Every line of the data that includes "Given" should be copied out.

Records to use:

================================

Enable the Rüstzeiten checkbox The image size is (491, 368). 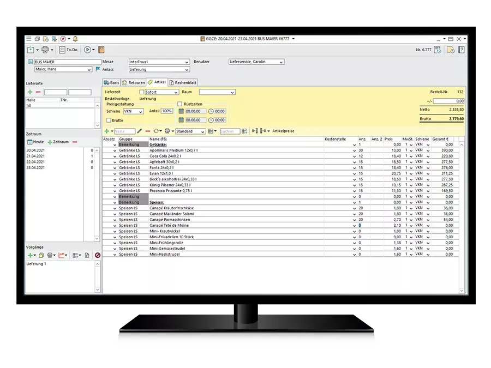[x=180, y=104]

================================

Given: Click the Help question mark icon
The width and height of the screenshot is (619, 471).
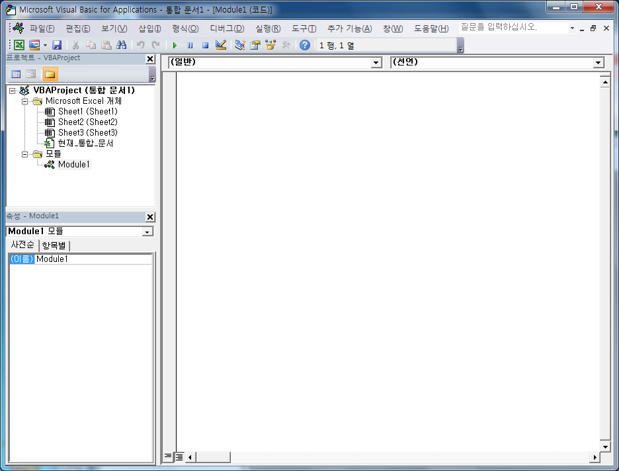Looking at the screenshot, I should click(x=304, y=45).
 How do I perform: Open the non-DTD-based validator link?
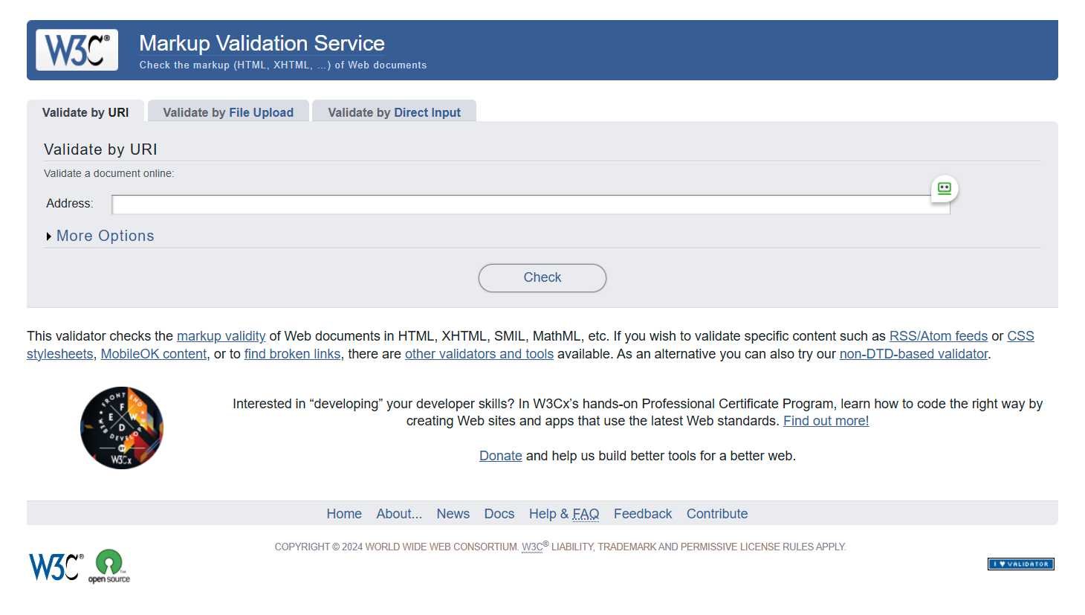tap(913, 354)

================================

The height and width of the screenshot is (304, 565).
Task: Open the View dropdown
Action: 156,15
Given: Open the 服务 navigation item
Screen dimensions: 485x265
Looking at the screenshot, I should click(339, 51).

================================

Task result:
Given: Click the Help question mark icon
Given: Open the 服务 navigation item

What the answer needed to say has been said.